The compute modules feature is in beta and may not be available on all enrollments. If compute modules are available on your enrollment, navigate to the Compute Modules application for the latest documentation.
The Compute Modules feature enables you to deploy interactive containers. To understand their compute usage you should know that these deployments can horizontally scale up and down automatically, and may do so even without requests due to predictive autoscaling. You might consume usage anytime you click build and the deployment is running.
When running any compute usage consumed will be attributed to the Compute Module itself. Compute usage is consumed any time you have a "replica" starting or running, and will not be consumed when you have no replicas starting or running. How much usage is consumed depends on the number of replicas and their associated resource usage over time.

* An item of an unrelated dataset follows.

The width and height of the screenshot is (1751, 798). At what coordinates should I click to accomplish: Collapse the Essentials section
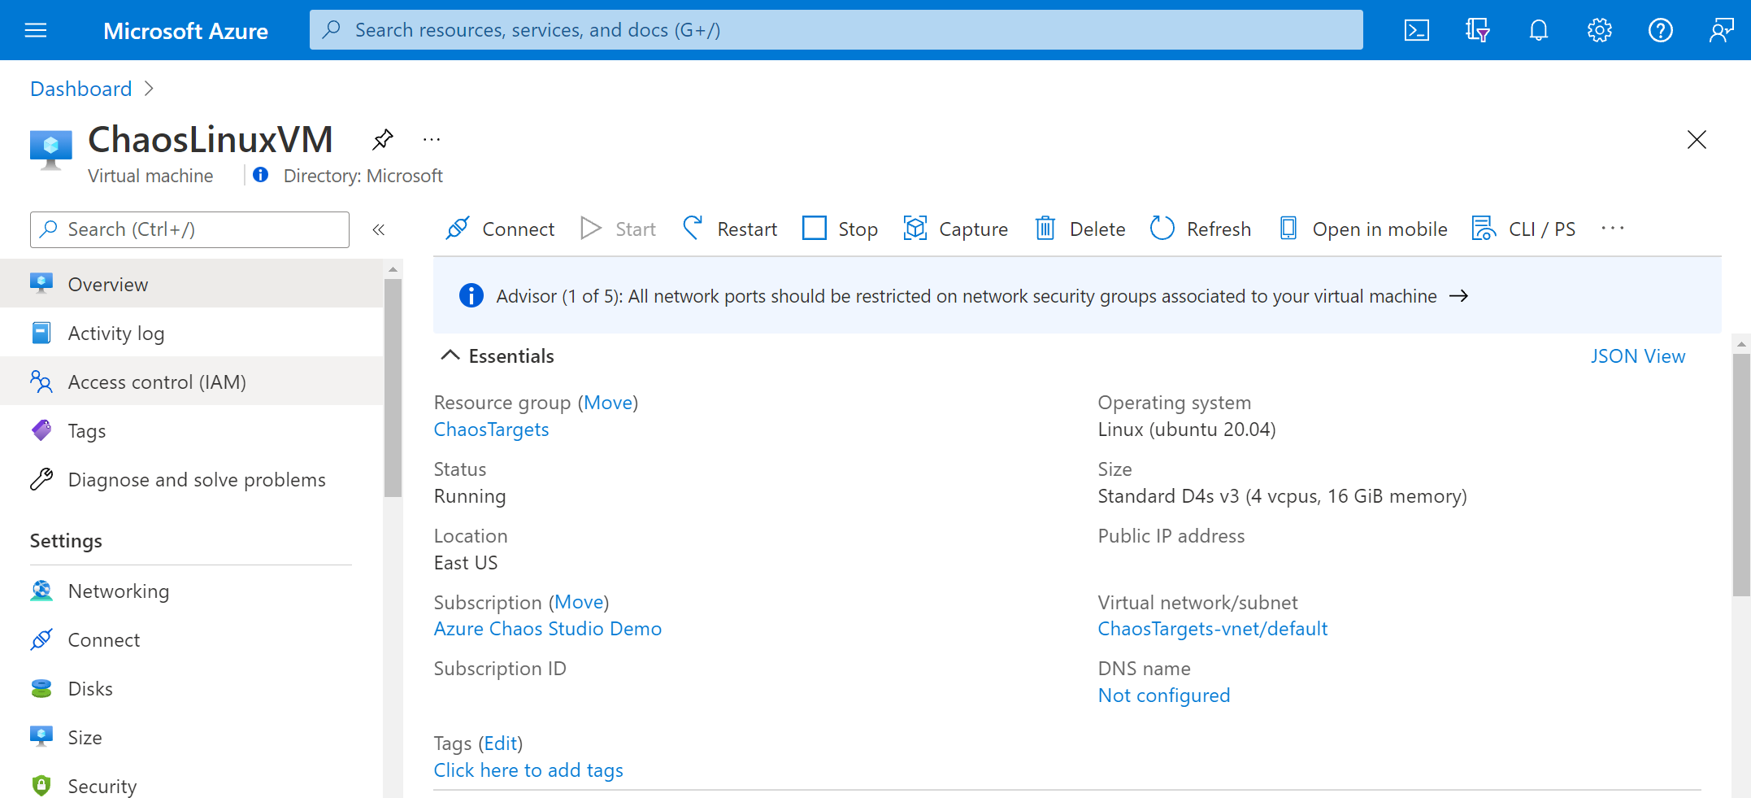pyautogui.click(x=452, y=355)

To best understand your usage you should know that a Compute Module can have many replicas, and each replica can have many containers.
Compute Module usage is tracked as Foundry compute-seconds (see Usage Types). Compute seconds are measured as long as a replica is starting or active. There are a few factors used to determine compute seconds used:
When paying for Foundry usage, the default usage rates are the following:
vCPU / GPU | Usage Rate |
---|---|
vCPU | 0.2 |
T4 GPU | 1.2 |
V100 GPU | 3 |
A10G GPU | 1.5 |
If you have an enterprise contract with Palantir, contact your Palantir representative before proceeding with compute usage calculations.

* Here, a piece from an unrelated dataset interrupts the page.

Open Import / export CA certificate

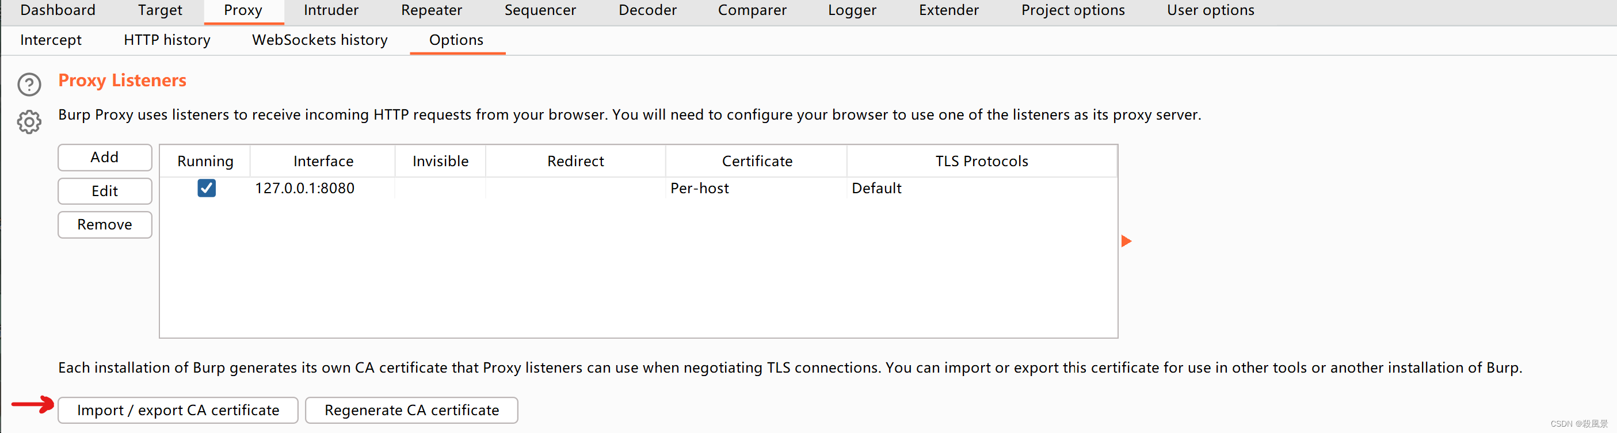coord(178,410)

vcpu_compute_seconds = max(vCPUs_per_replica, GiB_RAM_per_replica / 7.5) * num_replicas * vcpu_usage_rate * time_active_in_seconds
The following formula measures GPU compute seconds:
gpu_compute_seconds = GPUs_per_replica * num_replicas * gpu_usage_rate * time_active_in_seconds
You can configure the minimum and maximum number of allowed replicas directly on our configure page.
This range allows you to have some control over the automatic horizontal scaling. Essentially, we will be allowed to scale at any time to any number of replicas within the range you configure. You can also set concurrency limits per replica, which will have an impact on scaling. A lower concurrency limit may lead to more aggressive horizontal scaling under the same load.
If you set the minimum number of replicas to a non-zero value you will consume compute usage even if you are not actively using your deployment. If you set minimum to zero, and no request has been sent to your deployment in some time we can scale down to zero and in that case you will not consume usage. However we will immediately scale up from zero anytime a request is sent, immediately when you deploy for the first time, and any time that we predict there might be load.
Compute Modules has predictive scaling where we track historic query load for your deployment and attempts to scale up preemptively to meet predicted demand. If our prediction was inaccurate we will use it to refine our next predictions and we will scale down relatively quickly. This system respects your configured max number of replicas, so you should monitor your deployments scaling overtime and tune your scaling settings accordingly.
The Compute Modules interface enables you to configure resources for each container on a per-replica basis. CPU, memory, and GPU resource requests and limits can all be configured per replica.
Setting these resources is optional; in the absence of configuration, the replica will default to 1 vCPU, 4 GB memory, and no GPU. Each replica will request the amount of configured resources, and will respect limits if set. This means if you use the default resources (1 vCPU and 4 GB memory and no limit) and you have four replicas, you may be consuming 4 vCPUs and 16 GB memory (though you could be consuming more or less depending on request load).